Trusted Resources: Evidence & Education
Scientific literature and patient education texts
Unanticipated consequences identified after implementation of a pediatric emergency department (PED)-based intranasal fentanyl (INF) protocol for the treatment of vaso-occlusive pain episodes (VOE) in children with sickle cell disease (SCD)
source: The American Society of Pediatric Hematology/Oncology Conference
authors: Kirshma Khemani, Lankala Reddy, Shabnam Jain, Amanda Mallino, Courtney E. McCracken, April Zmitrovich, Bolanle Akinsola, Lakshmanan Krishnamurti, Claudia R. Morrissummary/abstract:
The 2014 National Heart Lung & Blood Institute(NHLBI) guidelines for acute management of VOE recommends rapid evaluation and treatment of pain, including administration of a parenteral opioid within 30-minutes of triage or 60-minutes from registration, pain reassessment & repeat opioid delivery within 15-30-minutes. INF use has been increasing in PEDs due to its rapid onset and ease of administration.
To evaluate PED utilization of INF & its effect on intravenous (IV) opioid administration and pain control for the treatment of VOE.

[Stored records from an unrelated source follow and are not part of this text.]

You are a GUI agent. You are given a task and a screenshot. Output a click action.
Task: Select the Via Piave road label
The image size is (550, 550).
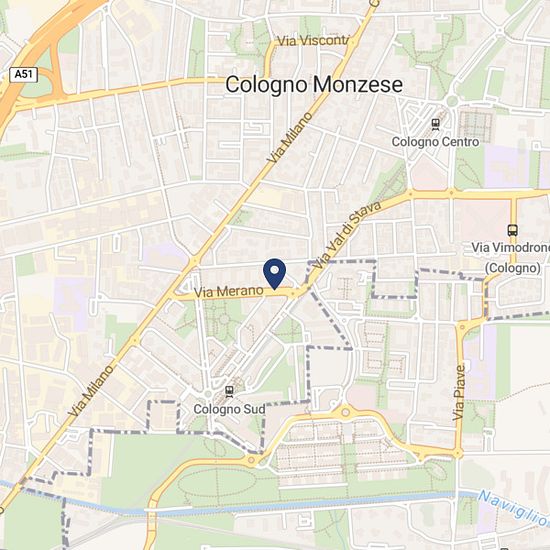(458, 393)
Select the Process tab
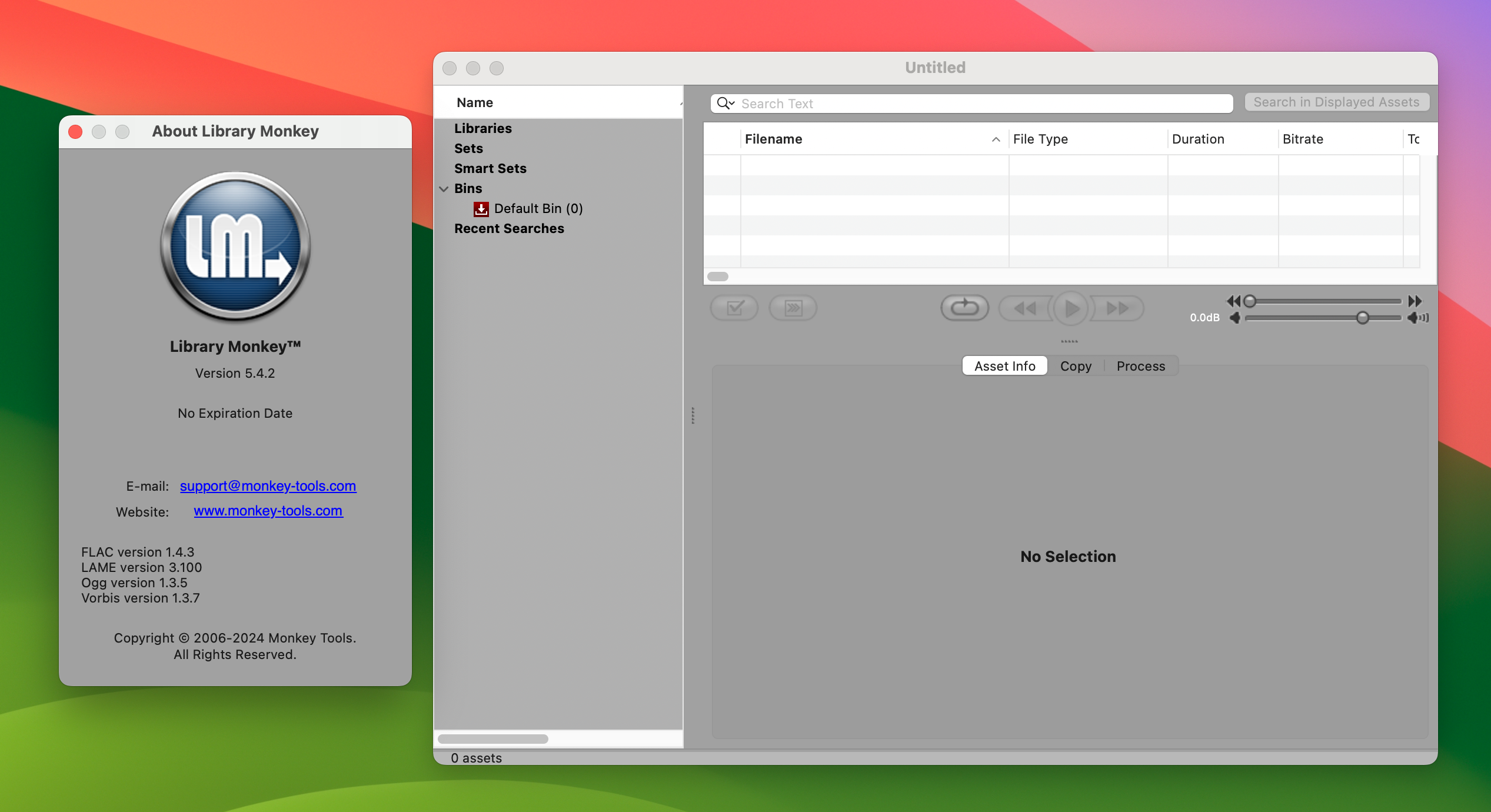 tap(1140, 365)
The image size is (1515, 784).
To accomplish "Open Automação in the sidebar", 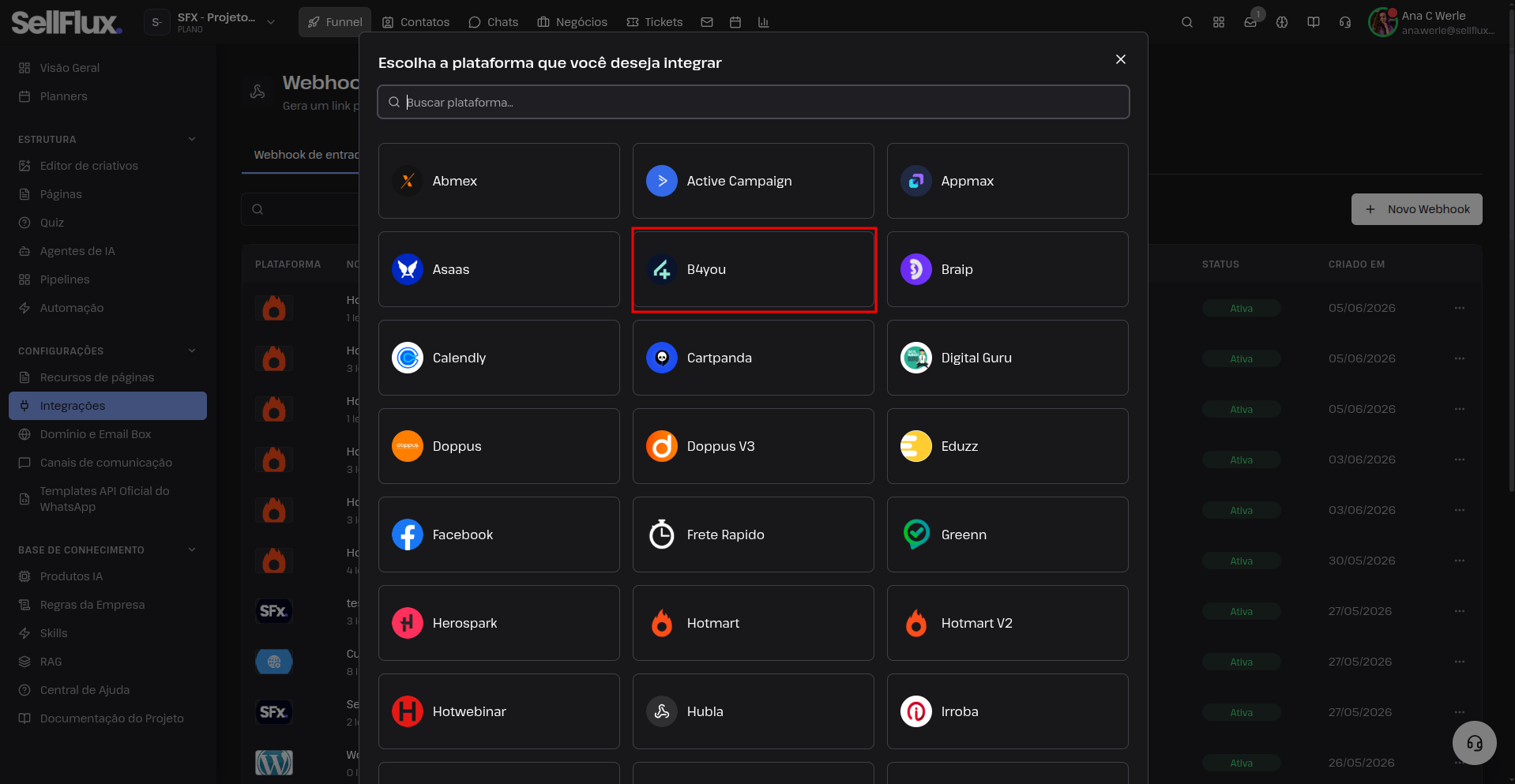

A retrospective review of 250 EMR was performed on children with SCD±2years presenting to a PED with VOE (pain scores 6 on a 0-10 scale) from Jan-June 2017. Variables studied were median time (IQR, 95%CI) from PED arrival to first-parenteral-opioid-administration, time-to-first-IV-opioid, first & final pain score, disposition and readmission rate. Time-to-first-IV-opioid was also compared to historical data (Jan-Dec2012, n=231) prior to INF protocol initiation.
Mean age was 13±4years, 48% male and majority had HbSS (66%). Admission rate was 60%. Of 250 VOE episodes, 183(73%) received INF & 204 (82%) received an IV opioid. Both INF+IV opioid were given to 141 patients, while 42 (17%) patients received INF only. Time-to-first-parenteral-opioid administration for those treated with INF vs. IV opioid alone was 26 minutes (19-33) versus 74 minutes (46-10), p<0.01. Pain scores at disposition were lower in patients who received INF. Time-to-IV-opioid was longer in patients receiving INF vs. IV opioid alone (115 vs 83 minutes<0.01) & compared to historical date (35±18minutes). Additionally, 15% patients received IV opioids within 60 minutes of ED arrival in the INF+IV opioid vs. 40% in the IV opioids alone group (p<0.01). No differences in 72-hour-return-rates were found in any of the groups, including INF alone group.
Use of INF in the PED for VOE is an excellent strategy to shorten time-to-first-parenteral-opioid-administration, improve pain scores & improve adherence to the NHLBI guidelines. However we had 2 distinct unexpected findings: (1) Delays in IV opioid delivery after INF use & (2) INF alone appeared to provide sufficient pain control without IV opioids for disposition home in 17% of VOE patients. Whether the latter reflects insufficient pain management or that there is a milder subgroup for which INF alone is sufficient, requires further investigation.
This study illustrates our experience with a PED-based INF protocol in terms of unanticipated delays in IV opioids and also discharges after INF alone. Efforts are underway to further improve use of INF in VOE management.